# Exercise passage:
Zed's graduation day yesterday started with horrendous rain, which disappointed us all since it meant he'd graduate from the gym instead of outside. We got his painkillers into him (spinal fusion surgery doesn't just heal in a couple weeks!), got him into his nice clothes, got some breakfast into him, and got him over to school.

Melina and I went later - the rain had abated a bit - and found that her grandparents (my ex- in-laws) had saved us seats fairly far to the front, in front of the band which soon started playing Pomp and Circumstance in the traditionally dreadful manner. The choir (it wasn't bad, but it made me wish I'd pushed harder to bring a different kind of music to the school) sang "Bridge Over Troubled Waters" and "You've Got a Friend," with soloists in that sort of American Idol style, whatever, as a mom (remembering that those songs were popular when I was graduating from high school, was that intentional) I felt entitled to tear up a bit.

Thinking, as I did those many years ago and as I've written here, that it may be our INTENTION to be there for each other, when darkness falls and pain is all around, but sometimes it just can't happen. Sometimes somebody calls out your name and you can't come running from wherever you are. That chills me. Someday I won't be there for my kids.

Pulling back from that gloomy precipice ... Doug Marlette, who draws the Kudzu comics and whose son was also graduating, gave the best commencement address I've ever heard (and I've heard quite a few). Then the tiny Harvard-bound valedictorian, who lives in an intensely happy, nerdy world inhabited only by her parents and her older brother (who wears plaid shirts under shorts held up by suspenders and also goes to Harvard) gave us lots of advice. That's what we need, advice about how to live life from a 17 year old.

Then there was a pleasant and banal reception and then we drove away from that school - perhaps, after eight years of almost daily trips, I'll never go back there again! - and had a nice Greek lunch at Taverna Nikos where everybody but me at the table had the same last name - luckily my ex's parents and brother and sister-in-law are still fond of me and vice versa.

The sad part of the day was when Zed found himself without a ride to the final party of the day and, pale and exhausted from the week's festivities, also without the energy to do anything about it.

He stayed home with Melina and me and we watched "Clerks" - the movie made me howl with laughter but made him suddenly realize he had no plans for the summer beyond the three weeks he'll spend at singing camp in Vermont.

And that he hadn't said a proper goodbye to his friends, and basically that, hey, graduation means high school is over. And even after all this time, I still remember and honor the real sadness of that moment.

# Instructions to follow:
Repeat word for word the stretch of the graduation-day account above, from "The sad part" through "camp in Vermont.".

# Available data:
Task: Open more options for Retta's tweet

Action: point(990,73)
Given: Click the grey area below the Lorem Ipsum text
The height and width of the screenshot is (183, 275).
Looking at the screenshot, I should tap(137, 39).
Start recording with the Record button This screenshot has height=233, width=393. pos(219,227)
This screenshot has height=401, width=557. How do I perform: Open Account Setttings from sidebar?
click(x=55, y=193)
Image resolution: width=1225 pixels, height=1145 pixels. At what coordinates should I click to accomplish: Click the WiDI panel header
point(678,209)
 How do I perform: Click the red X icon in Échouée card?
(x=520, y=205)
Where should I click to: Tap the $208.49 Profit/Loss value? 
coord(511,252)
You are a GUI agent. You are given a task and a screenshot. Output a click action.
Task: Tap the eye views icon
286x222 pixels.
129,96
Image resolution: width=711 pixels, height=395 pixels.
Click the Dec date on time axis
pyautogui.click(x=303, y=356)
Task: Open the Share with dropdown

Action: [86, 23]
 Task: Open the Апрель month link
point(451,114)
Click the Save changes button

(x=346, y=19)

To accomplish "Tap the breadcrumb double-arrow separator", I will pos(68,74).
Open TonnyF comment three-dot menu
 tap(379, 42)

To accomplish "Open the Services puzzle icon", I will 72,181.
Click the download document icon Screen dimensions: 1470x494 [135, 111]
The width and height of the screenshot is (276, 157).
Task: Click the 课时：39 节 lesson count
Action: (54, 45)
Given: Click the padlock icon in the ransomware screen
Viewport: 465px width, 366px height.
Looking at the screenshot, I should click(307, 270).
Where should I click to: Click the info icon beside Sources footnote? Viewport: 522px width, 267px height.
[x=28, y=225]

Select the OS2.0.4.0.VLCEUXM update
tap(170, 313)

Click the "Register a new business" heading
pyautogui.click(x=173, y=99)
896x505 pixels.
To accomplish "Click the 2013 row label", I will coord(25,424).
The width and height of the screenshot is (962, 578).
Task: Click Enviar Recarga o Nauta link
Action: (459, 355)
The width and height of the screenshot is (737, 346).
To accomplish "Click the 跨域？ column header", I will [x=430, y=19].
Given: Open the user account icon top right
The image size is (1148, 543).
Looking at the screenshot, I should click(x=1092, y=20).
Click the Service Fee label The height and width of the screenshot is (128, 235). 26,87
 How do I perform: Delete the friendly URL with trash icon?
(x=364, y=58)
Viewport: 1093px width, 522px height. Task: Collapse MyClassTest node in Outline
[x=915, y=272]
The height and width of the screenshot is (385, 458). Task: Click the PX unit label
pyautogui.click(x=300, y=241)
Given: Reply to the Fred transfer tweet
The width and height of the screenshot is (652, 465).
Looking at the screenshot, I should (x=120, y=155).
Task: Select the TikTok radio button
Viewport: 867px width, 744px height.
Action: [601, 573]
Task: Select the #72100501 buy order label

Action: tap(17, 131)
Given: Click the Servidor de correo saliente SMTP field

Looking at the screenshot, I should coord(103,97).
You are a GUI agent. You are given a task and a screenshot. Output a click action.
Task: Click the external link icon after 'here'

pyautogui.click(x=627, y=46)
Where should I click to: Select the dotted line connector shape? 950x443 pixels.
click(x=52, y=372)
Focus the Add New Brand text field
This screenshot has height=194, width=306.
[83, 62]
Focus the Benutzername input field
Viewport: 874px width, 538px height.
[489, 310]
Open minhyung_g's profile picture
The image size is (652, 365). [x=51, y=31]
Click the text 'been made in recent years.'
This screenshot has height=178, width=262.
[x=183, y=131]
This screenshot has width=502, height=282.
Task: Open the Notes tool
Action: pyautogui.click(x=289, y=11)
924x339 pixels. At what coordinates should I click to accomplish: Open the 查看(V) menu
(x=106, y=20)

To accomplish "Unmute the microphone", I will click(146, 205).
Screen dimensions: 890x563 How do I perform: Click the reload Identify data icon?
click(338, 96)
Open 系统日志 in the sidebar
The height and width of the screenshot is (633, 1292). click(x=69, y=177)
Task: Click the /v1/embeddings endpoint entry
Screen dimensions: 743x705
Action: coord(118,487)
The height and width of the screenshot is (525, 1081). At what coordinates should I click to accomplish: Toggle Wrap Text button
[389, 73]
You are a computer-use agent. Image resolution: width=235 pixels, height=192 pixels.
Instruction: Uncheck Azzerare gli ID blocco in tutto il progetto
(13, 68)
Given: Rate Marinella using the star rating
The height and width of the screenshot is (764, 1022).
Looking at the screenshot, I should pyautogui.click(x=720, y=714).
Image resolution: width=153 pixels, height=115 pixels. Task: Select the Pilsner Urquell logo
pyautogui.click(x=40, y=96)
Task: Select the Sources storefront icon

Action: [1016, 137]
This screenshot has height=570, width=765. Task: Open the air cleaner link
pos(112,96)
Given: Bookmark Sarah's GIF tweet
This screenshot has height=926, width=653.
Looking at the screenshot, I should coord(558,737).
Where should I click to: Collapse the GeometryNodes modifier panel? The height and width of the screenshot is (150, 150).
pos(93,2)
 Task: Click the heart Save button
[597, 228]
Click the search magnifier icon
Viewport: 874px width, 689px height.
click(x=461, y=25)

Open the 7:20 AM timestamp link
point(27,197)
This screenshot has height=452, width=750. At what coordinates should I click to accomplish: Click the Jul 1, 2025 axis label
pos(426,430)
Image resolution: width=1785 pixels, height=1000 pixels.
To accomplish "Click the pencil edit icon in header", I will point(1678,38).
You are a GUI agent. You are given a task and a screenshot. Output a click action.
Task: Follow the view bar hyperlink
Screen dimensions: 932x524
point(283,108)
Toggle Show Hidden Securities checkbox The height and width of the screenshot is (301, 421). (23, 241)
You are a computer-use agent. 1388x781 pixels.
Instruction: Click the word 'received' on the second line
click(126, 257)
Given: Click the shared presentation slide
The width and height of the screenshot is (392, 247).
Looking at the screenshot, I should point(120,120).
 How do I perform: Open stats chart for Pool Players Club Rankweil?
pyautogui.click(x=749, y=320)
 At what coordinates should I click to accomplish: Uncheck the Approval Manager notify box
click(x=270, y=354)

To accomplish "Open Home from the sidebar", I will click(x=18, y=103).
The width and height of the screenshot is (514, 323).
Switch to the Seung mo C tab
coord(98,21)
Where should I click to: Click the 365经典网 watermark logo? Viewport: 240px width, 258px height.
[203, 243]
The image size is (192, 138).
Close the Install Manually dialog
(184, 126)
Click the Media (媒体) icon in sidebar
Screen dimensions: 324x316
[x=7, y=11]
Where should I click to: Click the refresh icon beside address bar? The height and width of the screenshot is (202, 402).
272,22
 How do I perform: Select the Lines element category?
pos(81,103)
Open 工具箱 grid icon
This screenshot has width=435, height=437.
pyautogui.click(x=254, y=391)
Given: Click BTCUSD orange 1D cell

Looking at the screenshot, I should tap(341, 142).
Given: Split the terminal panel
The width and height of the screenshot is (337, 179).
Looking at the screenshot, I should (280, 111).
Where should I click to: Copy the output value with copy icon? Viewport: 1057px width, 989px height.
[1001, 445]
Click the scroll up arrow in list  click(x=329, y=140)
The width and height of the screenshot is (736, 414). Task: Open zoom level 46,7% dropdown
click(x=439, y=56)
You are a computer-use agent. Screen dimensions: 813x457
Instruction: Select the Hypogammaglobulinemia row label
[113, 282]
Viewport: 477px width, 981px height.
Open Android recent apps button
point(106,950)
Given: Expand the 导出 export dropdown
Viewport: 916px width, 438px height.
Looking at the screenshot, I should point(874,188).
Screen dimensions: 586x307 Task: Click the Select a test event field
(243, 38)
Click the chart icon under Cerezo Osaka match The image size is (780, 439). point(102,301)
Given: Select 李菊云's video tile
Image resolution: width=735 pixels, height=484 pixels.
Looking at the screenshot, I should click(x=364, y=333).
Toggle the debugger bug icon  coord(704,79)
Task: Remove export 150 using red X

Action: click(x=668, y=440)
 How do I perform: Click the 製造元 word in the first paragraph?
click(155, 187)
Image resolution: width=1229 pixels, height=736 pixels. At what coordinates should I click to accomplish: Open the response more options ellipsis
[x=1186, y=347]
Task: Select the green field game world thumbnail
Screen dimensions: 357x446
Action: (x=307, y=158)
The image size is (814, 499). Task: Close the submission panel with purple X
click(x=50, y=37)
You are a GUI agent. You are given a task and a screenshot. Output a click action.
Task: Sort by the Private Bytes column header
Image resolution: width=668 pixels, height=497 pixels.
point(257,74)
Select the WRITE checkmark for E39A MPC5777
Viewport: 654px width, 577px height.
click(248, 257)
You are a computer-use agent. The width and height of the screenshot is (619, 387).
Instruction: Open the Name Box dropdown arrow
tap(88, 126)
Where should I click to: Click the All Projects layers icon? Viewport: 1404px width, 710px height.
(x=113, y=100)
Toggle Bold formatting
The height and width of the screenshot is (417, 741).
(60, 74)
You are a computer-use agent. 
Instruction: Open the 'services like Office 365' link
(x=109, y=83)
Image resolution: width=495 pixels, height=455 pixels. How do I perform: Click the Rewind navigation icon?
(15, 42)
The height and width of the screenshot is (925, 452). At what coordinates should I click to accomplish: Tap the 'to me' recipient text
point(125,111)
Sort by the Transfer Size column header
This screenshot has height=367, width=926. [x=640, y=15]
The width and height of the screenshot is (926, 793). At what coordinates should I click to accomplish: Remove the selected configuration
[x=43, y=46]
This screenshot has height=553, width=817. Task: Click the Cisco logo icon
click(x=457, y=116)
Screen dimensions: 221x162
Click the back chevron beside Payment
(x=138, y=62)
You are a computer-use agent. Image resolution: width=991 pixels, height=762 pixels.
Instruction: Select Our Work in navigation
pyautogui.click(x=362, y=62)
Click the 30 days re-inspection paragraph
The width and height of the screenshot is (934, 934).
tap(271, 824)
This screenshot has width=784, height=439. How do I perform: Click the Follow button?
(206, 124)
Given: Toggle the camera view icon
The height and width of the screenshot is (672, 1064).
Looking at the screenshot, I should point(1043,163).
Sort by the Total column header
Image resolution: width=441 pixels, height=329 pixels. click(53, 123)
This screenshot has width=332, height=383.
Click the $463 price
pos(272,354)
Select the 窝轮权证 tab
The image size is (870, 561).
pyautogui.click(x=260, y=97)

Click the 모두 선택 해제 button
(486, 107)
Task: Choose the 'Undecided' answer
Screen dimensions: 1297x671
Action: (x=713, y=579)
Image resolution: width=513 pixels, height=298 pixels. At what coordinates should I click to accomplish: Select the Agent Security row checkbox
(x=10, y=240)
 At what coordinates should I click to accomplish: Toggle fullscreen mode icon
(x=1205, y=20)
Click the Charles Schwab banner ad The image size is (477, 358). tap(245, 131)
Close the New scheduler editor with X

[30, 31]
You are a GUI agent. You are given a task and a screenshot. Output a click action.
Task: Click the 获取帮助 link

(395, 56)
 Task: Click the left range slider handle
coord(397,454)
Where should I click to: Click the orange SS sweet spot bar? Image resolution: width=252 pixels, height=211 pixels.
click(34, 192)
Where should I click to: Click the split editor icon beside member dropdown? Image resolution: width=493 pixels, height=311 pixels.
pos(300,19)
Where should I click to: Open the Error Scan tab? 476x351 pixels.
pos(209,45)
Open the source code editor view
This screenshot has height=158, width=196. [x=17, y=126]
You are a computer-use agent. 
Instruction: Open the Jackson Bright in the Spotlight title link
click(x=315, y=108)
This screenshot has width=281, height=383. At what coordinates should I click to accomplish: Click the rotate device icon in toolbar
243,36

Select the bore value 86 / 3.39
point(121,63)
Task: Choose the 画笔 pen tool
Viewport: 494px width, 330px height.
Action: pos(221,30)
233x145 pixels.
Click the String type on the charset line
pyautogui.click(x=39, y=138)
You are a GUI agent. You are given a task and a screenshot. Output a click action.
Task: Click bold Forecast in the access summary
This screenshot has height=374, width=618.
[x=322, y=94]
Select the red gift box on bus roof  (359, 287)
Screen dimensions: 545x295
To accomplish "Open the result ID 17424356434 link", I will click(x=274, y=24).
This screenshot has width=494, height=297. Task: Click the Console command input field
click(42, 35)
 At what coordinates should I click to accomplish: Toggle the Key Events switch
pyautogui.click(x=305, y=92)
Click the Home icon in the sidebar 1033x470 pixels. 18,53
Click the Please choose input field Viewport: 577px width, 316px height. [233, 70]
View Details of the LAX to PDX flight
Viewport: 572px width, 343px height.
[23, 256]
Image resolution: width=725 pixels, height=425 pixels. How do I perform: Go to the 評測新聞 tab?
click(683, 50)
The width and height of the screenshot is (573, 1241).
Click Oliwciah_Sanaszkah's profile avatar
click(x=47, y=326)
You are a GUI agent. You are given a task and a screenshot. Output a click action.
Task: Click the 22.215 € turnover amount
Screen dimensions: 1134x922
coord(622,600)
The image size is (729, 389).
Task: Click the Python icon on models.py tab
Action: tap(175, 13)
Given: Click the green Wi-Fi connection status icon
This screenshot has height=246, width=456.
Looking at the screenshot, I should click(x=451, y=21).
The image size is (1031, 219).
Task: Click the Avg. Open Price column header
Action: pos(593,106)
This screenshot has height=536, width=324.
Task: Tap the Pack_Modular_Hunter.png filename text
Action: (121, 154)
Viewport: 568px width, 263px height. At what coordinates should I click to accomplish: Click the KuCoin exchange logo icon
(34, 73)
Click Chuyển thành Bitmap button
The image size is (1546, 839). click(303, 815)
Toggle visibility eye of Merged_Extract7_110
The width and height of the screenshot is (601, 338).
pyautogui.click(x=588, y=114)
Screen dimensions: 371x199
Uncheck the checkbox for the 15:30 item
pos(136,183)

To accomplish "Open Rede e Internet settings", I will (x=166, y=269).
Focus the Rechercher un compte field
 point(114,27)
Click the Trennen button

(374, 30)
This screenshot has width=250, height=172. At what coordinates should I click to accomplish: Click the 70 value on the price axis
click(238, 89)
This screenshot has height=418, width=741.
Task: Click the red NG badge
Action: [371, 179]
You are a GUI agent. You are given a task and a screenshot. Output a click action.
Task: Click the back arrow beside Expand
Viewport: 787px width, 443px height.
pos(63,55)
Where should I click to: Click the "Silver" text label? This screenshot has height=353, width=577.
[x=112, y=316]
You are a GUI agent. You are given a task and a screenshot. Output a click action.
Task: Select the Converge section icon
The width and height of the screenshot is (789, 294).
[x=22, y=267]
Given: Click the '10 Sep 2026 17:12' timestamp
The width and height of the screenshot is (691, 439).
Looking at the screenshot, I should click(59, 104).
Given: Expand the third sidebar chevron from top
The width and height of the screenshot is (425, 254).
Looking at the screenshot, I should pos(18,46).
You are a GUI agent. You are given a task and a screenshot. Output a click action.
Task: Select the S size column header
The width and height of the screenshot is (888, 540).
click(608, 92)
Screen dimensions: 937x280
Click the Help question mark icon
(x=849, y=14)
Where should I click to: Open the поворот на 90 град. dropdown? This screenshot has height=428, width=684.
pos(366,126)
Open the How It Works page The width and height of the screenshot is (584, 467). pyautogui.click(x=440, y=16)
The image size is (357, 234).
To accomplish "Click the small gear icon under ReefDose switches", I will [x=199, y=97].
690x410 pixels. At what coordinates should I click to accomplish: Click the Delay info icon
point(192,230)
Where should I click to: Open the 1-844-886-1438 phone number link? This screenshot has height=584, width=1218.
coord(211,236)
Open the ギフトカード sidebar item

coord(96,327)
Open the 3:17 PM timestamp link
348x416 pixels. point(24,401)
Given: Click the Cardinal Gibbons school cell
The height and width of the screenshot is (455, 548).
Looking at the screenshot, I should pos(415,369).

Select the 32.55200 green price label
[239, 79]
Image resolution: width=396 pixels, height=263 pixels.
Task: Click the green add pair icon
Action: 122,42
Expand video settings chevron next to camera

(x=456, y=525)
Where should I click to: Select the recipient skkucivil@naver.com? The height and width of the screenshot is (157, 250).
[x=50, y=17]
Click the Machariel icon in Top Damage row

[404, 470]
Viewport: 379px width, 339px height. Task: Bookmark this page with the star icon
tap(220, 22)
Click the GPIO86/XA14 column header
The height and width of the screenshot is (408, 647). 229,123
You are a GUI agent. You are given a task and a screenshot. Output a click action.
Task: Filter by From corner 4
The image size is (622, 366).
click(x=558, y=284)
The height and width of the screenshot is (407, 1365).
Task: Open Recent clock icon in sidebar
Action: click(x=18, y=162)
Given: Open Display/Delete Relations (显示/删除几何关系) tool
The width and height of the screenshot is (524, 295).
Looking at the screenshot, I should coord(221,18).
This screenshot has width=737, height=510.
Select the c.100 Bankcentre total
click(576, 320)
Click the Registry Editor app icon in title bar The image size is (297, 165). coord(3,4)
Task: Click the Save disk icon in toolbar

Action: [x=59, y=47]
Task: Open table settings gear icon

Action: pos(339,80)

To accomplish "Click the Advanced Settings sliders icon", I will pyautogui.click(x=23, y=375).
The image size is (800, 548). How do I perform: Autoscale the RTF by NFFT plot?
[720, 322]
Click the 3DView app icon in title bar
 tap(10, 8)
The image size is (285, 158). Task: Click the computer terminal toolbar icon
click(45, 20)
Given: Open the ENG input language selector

# Answer space:
The sad part of the day was when Zed found himself without a ride to the final party of the day and, pale and exhausted from the week's festivities, also without the energy to do anything about it.

He stayed home with Melina and me and we watched "Clerks" - the movie made me howl with laughter but made him suddenly realize he had no plans for the summer beyond the three weeks he'll spend at singing camp in Vermont.